La humanidad ha convivido con las drogas desde la noche de los tiempos, rastros arqueológicos muestran que hace 10 mil años los seres humanos consumían hongos alucinógenos; las tabillas sumerias del 3000 a.C. hablan del opio que también consumían romanos, griegos, indios, egipcios y asirios. No hay espacio para extenderse en esto, pero usted averigüe y verá que nunca hubo prohibición del consumo de drogas aunque sí intentos de regulación, todos abandonados.
Las drogas no son de ninguna manera recomendables ni se puede promover su consumo, con la indiscutible excepción de su uso médico.
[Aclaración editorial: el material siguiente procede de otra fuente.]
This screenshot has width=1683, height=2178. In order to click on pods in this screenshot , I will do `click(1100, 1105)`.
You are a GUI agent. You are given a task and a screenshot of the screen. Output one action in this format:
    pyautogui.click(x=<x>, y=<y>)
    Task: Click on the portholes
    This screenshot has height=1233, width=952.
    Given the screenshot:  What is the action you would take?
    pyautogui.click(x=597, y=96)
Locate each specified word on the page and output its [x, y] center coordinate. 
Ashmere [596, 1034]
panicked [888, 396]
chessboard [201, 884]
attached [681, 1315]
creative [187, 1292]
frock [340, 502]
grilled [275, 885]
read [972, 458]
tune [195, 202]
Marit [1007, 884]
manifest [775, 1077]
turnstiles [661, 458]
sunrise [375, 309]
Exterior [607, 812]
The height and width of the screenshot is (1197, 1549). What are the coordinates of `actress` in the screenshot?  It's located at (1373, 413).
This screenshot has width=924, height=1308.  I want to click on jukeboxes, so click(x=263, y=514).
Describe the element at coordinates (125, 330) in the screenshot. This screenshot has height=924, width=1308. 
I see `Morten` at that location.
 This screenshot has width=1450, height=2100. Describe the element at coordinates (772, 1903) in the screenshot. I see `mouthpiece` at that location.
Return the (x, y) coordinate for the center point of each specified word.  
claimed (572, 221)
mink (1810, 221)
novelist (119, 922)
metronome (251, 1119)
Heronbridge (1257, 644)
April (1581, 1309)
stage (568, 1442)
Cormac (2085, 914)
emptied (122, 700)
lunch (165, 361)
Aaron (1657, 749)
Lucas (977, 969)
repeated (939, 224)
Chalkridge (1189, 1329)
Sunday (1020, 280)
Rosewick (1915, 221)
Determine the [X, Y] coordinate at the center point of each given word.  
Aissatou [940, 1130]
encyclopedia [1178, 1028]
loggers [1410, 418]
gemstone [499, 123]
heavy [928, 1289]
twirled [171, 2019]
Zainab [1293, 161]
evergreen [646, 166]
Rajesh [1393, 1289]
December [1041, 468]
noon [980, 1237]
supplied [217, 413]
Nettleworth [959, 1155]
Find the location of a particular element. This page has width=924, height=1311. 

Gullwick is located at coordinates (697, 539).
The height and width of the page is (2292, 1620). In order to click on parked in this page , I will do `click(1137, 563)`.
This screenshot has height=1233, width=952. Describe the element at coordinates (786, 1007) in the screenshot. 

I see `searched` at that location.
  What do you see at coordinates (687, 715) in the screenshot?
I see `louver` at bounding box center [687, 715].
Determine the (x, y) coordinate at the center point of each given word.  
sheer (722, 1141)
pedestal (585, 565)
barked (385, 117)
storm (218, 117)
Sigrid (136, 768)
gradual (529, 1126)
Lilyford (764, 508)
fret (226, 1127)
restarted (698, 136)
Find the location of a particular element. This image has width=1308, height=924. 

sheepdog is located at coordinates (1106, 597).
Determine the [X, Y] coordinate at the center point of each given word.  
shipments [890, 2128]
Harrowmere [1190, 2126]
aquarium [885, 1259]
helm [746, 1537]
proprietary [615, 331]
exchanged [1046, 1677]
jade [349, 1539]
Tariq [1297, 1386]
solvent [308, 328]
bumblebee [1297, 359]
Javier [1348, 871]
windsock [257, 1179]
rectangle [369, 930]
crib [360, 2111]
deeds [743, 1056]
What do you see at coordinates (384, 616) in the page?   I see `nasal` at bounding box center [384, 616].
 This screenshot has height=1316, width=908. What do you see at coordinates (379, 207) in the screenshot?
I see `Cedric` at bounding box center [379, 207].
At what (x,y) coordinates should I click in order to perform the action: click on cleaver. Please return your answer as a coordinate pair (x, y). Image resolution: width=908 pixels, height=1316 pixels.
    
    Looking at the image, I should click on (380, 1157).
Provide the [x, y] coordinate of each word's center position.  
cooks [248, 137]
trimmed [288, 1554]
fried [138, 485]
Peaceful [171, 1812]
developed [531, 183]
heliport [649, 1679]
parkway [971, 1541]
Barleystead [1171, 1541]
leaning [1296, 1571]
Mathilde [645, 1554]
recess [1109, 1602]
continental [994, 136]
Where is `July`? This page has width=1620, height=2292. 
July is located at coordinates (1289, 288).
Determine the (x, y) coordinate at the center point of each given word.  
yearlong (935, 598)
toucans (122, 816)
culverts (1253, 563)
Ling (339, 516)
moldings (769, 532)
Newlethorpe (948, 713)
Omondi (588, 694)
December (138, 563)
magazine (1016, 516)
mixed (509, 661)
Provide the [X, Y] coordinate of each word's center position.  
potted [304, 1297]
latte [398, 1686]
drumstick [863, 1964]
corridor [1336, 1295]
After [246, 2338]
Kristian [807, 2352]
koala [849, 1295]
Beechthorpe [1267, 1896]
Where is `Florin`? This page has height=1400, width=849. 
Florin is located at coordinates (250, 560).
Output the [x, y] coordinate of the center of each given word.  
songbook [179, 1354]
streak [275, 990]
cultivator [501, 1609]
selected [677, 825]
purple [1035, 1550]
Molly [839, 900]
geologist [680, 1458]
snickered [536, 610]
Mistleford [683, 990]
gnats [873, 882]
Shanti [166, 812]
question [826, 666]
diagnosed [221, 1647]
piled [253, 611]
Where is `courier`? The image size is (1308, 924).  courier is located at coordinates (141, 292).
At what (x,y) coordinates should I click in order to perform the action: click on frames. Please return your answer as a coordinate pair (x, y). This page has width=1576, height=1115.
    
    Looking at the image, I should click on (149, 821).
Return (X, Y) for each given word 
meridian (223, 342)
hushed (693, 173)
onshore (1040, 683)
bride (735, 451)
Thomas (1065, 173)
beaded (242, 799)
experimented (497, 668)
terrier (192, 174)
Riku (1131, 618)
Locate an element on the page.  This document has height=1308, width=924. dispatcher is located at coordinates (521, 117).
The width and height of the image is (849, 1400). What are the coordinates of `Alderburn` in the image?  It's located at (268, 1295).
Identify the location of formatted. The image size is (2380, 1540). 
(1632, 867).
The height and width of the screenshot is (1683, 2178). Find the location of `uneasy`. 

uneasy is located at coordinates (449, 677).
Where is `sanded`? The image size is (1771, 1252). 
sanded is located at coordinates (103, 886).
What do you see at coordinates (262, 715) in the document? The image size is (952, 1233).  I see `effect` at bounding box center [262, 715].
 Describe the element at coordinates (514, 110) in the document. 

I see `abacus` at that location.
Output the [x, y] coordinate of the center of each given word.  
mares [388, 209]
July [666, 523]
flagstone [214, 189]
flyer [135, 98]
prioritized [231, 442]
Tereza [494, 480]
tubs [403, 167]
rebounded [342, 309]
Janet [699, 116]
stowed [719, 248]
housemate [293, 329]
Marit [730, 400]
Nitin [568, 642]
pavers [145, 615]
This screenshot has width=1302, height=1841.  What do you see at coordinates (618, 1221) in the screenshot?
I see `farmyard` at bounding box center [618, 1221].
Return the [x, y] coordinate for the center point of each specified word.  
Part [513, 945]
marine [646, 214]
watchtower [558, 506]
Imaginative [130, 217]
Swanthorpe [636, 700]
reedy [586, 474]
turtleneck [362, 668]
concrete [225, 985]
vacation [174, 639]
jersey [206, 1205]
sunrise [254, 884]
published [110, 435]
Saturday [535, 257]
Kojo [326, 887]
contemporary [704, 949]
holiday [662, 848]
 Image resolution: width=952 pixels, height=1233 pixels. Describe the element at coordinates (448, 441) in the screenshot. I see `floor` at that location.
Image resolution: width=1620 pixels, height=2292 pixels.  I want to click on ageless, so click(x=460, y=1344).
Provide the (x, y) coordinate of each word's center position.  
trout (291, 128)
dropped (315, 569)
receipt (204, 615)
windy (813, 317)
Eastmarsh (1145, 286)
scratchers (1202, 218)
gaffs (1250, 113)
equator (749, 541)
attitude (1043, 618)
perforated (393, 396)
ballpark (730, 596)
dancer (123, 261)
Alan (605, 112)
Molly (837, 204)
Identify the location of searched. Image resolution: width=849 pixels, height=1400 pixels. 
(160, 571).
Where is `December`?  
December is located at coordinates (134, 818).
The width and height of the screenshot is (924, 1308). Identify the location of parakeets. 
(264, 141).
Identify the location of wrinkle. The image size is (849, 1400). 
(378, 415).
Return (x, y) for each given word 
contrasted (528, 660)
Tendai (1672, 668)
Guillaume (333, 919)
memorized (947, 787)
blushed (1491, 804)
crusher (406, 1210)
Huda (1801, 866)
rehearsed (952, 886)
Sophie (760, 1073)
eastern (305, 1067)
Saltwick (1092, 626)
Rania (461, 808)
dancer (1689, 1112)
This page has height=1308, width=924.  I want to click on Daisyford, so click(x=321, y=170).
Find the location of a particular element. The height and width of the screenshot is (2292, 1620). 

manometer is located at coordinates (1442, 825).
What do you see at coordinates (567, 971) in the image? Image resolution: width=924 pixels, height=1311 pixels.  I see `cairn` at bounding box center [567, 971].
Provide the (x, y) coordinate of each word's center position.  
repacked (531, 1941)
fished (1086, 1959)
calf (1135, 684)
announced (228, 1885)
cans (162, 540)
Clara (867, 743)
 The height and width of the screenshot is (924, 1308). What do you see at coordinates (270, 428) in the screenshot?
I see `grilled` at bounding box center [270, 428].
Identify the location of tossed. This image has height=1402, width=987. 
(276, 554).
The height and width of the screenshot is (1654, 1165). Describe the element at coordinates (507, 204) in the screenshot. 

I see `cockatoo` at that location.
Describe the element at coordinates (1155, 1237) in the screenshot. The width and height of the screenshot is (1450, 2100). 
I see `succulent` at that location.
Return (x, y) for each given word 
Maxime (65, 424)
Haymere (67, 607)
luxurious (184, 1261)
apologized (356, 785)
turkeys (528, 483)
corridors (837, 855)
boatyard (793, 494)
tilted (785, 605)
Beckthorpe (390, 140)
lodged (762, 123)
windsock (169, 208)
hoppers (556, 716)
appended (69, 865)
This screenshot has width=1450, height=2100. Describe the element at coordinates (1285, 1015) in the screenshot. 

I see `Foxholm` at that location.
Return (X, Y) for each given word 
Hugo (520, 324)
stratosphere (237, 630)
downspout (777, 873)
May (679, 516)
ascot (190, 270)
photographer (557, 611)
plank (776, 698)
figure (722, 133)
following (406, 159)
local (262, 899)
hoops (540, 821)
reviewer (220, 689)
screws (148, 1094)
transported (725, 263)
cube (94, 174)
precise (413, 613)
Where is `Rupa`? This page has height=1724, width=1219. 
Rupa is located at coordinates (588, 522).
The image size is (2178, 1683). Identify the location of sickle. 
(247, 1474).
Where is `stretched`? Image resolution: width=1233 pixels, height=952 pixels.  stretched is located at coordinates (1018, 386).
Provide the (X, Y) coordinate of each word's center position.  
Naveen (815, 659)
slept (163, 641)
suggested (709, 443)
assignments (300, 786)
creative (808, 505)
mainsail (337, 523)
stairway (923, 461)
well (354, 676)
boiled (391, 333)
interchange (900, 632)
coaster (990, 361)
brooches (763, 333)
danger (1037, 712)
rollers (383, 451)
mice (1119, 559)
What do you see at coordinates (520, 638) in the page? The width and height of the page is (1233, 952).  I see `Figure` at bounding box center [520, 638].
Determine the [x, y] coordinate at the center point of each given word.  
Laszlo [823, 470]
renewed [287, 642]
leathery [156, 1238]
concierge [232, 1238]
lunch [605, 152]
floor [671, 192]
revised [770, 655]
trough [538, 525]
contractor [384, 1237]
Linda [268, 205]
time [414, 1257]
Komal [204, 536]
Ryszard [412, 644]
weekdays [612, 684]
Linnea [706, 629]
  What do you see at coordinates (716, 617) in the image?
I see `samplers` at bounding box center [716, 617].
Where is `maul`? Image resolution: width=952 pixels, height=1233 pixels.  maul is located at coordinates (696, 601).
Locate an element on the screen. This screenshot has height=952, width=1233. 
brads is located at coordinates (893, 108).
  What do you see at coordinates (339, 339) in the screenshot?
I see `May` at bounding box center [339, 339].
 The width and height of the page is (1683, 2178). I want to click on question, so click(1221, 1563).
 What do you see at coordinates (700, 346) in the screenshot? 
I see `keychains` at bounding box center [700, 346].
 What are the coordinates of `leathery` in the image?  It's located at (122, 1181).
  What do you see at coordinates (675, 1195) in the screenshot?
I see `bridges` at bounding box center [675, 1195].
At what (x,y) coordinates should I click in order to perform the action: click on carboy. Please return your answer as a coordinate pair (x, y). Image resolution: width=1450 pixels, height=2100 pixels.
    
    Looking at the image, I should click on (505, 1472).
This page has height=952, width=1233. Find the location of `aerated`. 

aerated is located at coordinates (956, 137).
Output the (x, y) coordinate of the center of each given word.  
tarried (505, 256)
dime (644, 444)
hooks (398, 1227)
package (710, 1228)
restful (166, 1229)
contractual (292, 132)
Pero debe reflexionarse que han sido consumidores lúdicos habituales de drogas, personajes como Shakespeare (cocaína, cannabis); Dickens (opio); Freud (cocaína); la reina Victoria (cannabis); Robert L. Stevenson (cocaína); Arthur Conan Doyle (cocaína, inyectada). Hachís consumían Hermann Hesse, Aldous Huxley y Walter Benjamin. Opio, Luis XIV, Delacroix, Alejandro Dumas, Honoré de Balzac, Lord Byron, Oscar Wilde, Mary Shelley, Víctor Hugo, el cuatro veces Primer Ministro británico William Gladstone y un poco Winston Churchill (de joven, con la reina Victoria, sí señor). Y alcohol que sí, que es droga, consumimos casi todos los humanos, que el problema no es el alcohol sino su uso moderado o excesivo.
Todas las drogas conocidas hasta el 1900 se vendían libremente en las farmacias y droguerías. En la infancia de este menda, de vez en cuando lo mandaban a la botica a comprar láudano, que es opio disuelto en licor, para dolores de las señoras; y tía Rosita aliviaba sus reumas con marihuana (esa de Toluca, la que murió a los 117 años).
Reino Unido había librado dos guerras a favor del comercio de opio en el siglo XIX, en las que consiguió que China no restringiera su importación.
El intento de conseguir la prohibición de las drogas empezó con la Convención Internacional del Opio de 1912, impulsada por los EUA, contra la morfina y cocaína, que en 1919 se incluyó en el Tratado de Versalles. No es sino hasta 1971 que en la ONU se firmó el Convenio sobre Sustancias Sicotrópicas, que entró en vigor hasta 1976 y que en 2022 todavía no han firmado todos los países del mundo, sorpresa.
Pero la locura prohibicionista se disparó gracias a los EUA, con la Ley Boggs en 1951 que modificó la Ley de Importación y Exportación de Estupefacientes y… bueno, otro día, no alcanzan las cuartillas.
El punto es dejar claro que por milenios, muchos milenios, no representó ningún problema social el consumo de las drogas y que su prohibición creó un negocio infinitamente rentable.
Las drogas no deben consumirse pero se consumen y no debieran estar prohibidas sino reguladas, como el alcohol o más rigurosamente aún, pero nunca prohibidas. Los resultados están a la vista y poco a poco, hipócritamente, los países desarrollados las van legalizando, mientras sigue la catarata de sangre y llanto en otros, como México.
Y peor, ahora en México las drogas ya son solo una parte de nuestro inmenso problema delincuencial. Y encima las drogas sintéticas… el décimo círculo del Infierno.